Der Klan kennt keine Gnade

Vorschau

BASTEI ENTERTAINMENT

Vollständige eBook-Ausgabe der beim Bastei Verlag erschienenen Romanheftausgabe

Bastei Entertainment in der Bastei Lübbe AG

© 2017 by Bastei Lübbe AG, Köln

Programmleiterin Romanhefte: Ute Müller

Verantwortlich für den Inhalt

Titelfoto: (Film) »Verraten«/ddp-images

eBook-Produktion: César Satz & Grafik GmbH, Köln

ISBN 978-3-7325-4896-5

www.bastei-entertainment.de

www.lesejury.de

www.bastei.de

Der Klan kennt keine Gnade

Das gigantische Holzkreuz war mit weißen Tüchern umwickelt, die mit Benzin getränkt waren. Die beiden Männer richteten es mühsam auf und ließen es in den Boden ein. Nachdem sie das Kreuz mit Keilen gesichert hatten, trat einer der Männer mit einer brennenden Fackel vor und entzündete den unteren Teil.

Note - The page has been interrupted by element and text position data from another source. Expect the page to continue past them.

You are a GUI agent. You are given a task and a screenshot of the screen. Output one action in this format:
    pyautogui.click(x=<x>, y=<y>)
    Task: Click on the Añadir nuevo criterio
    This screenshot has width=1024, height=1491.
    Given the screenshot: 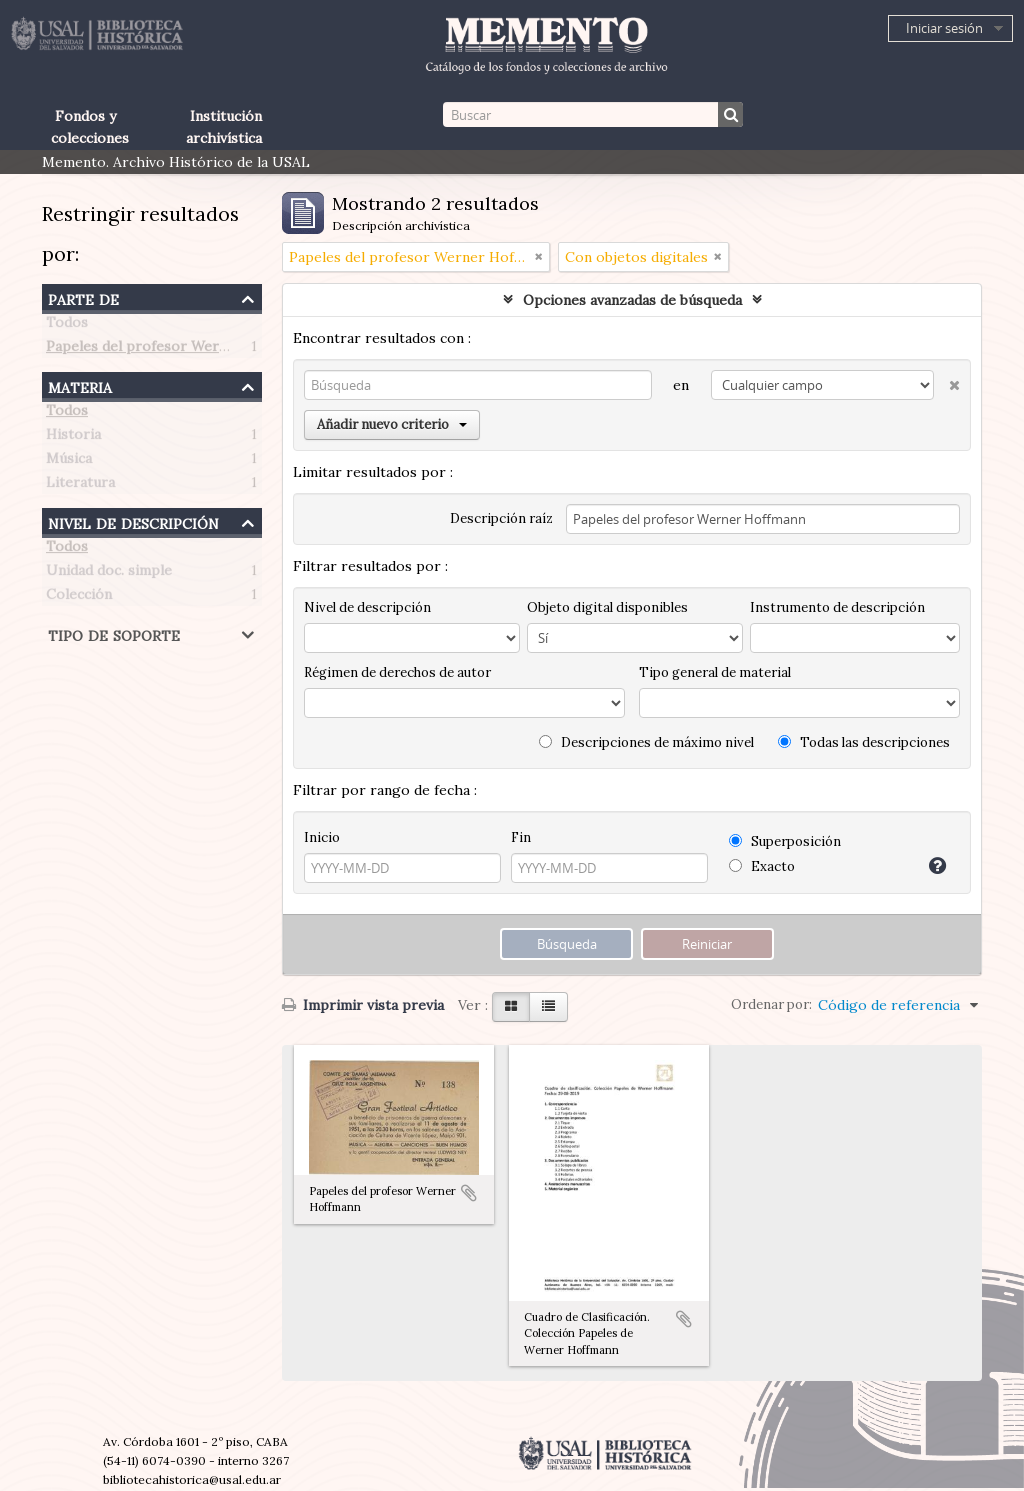 What is the action you would take?
    pyautogui.click(x=392, y=424)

Das Feuer glitt das Kreuz hoch und tanzte schließlich über den schlaffen Körper von James Lord.

Das Feuer knisterte und knackte in der Dunkelheit, Hitze legte sich auf ihre Gesichter.

»Jemand hat mal über Lord gesagt, dass er als junger Mann in einer weißen Robe Schwarzen Angst gemacht hat und dann später als Richter in einer schwarzen Robe weißen Menschen. Das trifft es ziemlich gut«, sagte der eine Mann, ohne die Leiche aus den Augen zu lassen.

»Wie war euer Verhältnis?«, wollte der andere wissen.

»Wir sind uns aus dem Weg gegangen, wenn es möglich war. Aber gelegentlich sind wir uns zwangsläufig begegnet.«

»Zwangsläufig?«

»Zum Beispiel im Gerichtssaal«, sagte der Mann.

»Verstehe. Habt ihr miteinander gesprochen?«

»Nur wenn es unbedingt sein musste. Er war ein widerlicher Querulant und Egomane.«

»Und nun ist er tot«, stellte der andere fest.

»Ja. Und das hat er selbst zu verantworten. Ich hatte ihn gewarnt. Aber das hat ihn nur noch mehr angespornt.«

Die beiden Männer sahen, wie der gesamte Körper von James Lord inzwischen Feuer gefangen hatte. Seine Kleidung brannte lichterloh, und nachdem die Haare verbrannt waren, schien nun sein Gesicht in den Flammen aufzugehen.

»Wie viel mag er gewogen haben? Hundertneunzig Pfund?«

»Kommt ungefähr hin.«

»Ist doch erstaunlich. Da wiegt jemand hundertneunzig Pfund, und eine Stunde später ist nur noch ein Häufchen Asche von ihm übrig. Hast du noch Benzin?«

»Sicherlich. Wir wollen ja nicht, dass irgendetwas von ihm übrig bleibt.«

***

Ein junger Farbiger betrat die kleine Bühne und nickte den Musikern auf dem Podium zu. Der Pianist sagte einen Titel an. Der Farbige nahm das Mundstück seines Altsaxofons in den Mund, und nachdem der Pianist angezählt hatte, begann das Quartett einen Jazzstandard von Charlie Parker zu spielen.

An der Bar saßen vier Leute. Phil und ich waren zwei von ihnen.

»Kommt ihr öfter hierher?«, wollte Lea von mir wissen.

Auch ihre Freundin Amy blickte uns interessiert an.

»Genauso selten wie ihr«, entgegnete ich.

»Woher weißt du, dass wir selten hier sind?«, fragte Lea erstaunt.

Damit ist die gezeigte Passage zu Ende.